Variational regularisation is the primary method for solving inverse problems, and recently there has been considerable work leveraging deeply learned regularisation for enhanced performance. However, few results exist addressing the convergence of such regularisation, particularly within the context of critical points as opposed to global minimisers. In this paper, we present a generalised formulation of convergent regularisation in terms of critical points, and show that this is achieved by a class of weakly convex regularisers. We prove convergence of the primal-dual hybrid gradient method for the associated variational problem, and, given a Kurdyka-Lojasiewicz condition, an $\mathcal{O}(\log{k}/k)$ ergodic convergence rate. Finally, applying this theory to learned regularisation, we prove universal approximation for input weakly convex neural networks (IWCNN), and show empirically that IWCNNs can lead to improved performance of learned adversarial regularisers for computed tomography (CT) reconstruction.

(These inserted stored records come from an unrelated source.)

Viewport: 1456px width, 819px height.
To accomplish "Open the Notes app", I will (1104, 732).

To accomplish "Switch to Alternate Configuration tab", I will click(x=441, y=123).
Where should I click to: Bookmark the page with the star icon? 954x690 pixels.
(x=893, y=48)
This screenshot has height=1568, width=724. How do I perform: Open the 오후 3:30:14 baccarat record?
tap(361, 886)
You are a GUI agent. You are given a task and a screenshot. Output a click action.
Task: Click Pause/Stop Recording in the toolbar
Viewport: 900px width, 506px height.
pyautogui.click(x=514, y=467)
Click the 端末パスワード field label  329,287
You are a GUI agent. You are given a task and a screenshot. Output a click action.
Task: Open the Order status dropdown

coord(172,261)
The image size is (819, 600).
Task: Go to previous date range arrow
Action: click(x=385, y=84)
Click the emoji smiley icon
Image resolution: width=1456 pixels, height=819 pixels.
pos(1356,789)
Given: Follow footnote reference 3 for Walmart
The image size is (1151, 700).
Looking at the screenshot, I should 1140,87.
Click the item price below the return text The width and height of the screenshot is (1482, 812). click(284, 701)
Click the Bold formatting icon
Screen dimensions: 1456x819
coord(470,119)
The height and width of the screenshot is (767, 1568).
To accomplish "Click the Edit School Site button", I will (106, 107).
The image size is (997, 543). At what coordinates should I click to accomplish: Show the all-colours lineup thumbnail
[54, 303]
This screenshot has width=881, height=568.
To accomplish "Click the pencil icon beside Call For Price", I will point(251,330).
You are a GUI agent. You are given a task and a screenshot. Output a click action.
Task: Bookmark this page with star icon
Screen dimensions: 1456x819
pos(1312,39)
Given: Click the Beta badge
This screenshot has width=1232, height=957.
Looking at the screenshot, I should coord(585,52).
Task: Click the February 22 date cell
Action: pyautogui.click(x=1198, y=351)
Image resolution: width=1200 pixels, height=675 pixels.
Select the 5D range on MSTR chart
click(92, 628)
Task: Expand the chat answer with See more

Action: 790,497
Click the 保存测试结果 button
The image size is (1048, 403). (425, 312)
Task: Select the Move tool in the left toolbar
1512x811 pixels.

翻译：变分正则化是求解逆问题的主要方法，近年来利用深度学习方法进行正则化以提升性能的研究日益增多。然而，针对此类正则化收敛性的研究成果较少，尤其是在临界点（而非全局极小值）的框架下。本文提出了一种基于临界点的收敛正则化广义表述，并证明一类弱凸正则化器可实现该收敛性。我们证明了原始-对偶混合梯度法在相关变分问题中的收敛性，并在满足Kurdyka-Lojasiewicz条件时，获得了$\mathcal{O}(\log{k}/k)$的遍历收敛速率。最后，将该理论应用于学习型正则化，我们证明了输入弱凸神经网络（IWCNN）的通用逼近能力，并通过实验表明IWCNN能提升学习型对抗正则化器在计算机断层扫描（CT）重建中的性能。